*Document text*.
# ZION again?



## wolfepakt (Dec 17, 2005)

Admittedly I am biased since I live here (bout 15 miles from the entance to Zion NP) and I just got a decent camera!

But anyway, when are some of you coming to see Zion through the photo's eye again?


----------



## Chase (Dec 17, 2005)

Ohhh you just HAD to bring up Zion, didn't you?


----------



## wolfepakt (Dec 18, 2005)

Of course! I live here!


----------



## photogoddess (Dec 18, 2005)

Chase said:
			
		

> Ohhh you just HAD to bring up Zion, didn't you?



You had your chance to join us last month when we were there. Did I mention how beautiful it was? :greenpbl:


----------



## Chase (Dec 18, 2005)

Psst....she's not very nice :mrgreen:


----------



## terri (Dec 18, 2005)

In late September, I drove through southern Utah and came within 50 miles of Zion, but was on my way to Bryce Canyon, so couldn't stop. I have a hard time leaving Zion once I'm there, so it was just as well. :razz:

I'm always up for trying to make a trip to Zion, if anyone tries to put anything together in the next year. :thumbup:


----------



## 303villain (Dec 18, 2005)

ive always wanted to go there as well, and im not too terribly far away.  i say we plan a big giant meetup in the not so distant future!


----------



## zedin (Dec 18, 2005)

Well I will be stopping by Zion on Jan 4th.  I am attending a conference in Keystone CO so figured it a good halfway point for driving out there plus I am anxious to see what it is like in winter (only been in late spring).

*Task to complete*.
Answer these from the Zion forum thread:
(a) About how far from the entrance to Zion does wolfepakt live?
(b) Where was terri going when driving through southern Utah in late September?
(c) On what date does zedin plan to stop by Zion?

*Dataset extract*.

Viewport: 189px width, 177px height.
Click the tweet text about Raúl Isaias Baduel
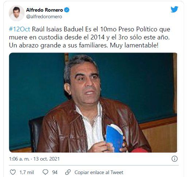click(x=90, y=37)
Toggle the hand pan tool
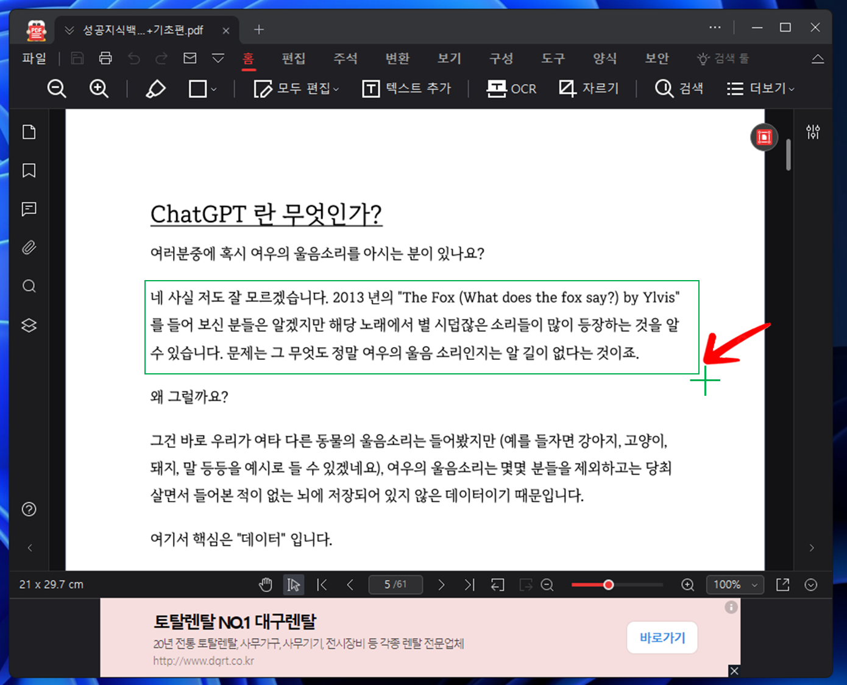Screen dimensions: 847x685 pos(266,584)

*The answer*.
(a) About 15 miles.
(b) Bryce Canyon.
(c) Jan 4th.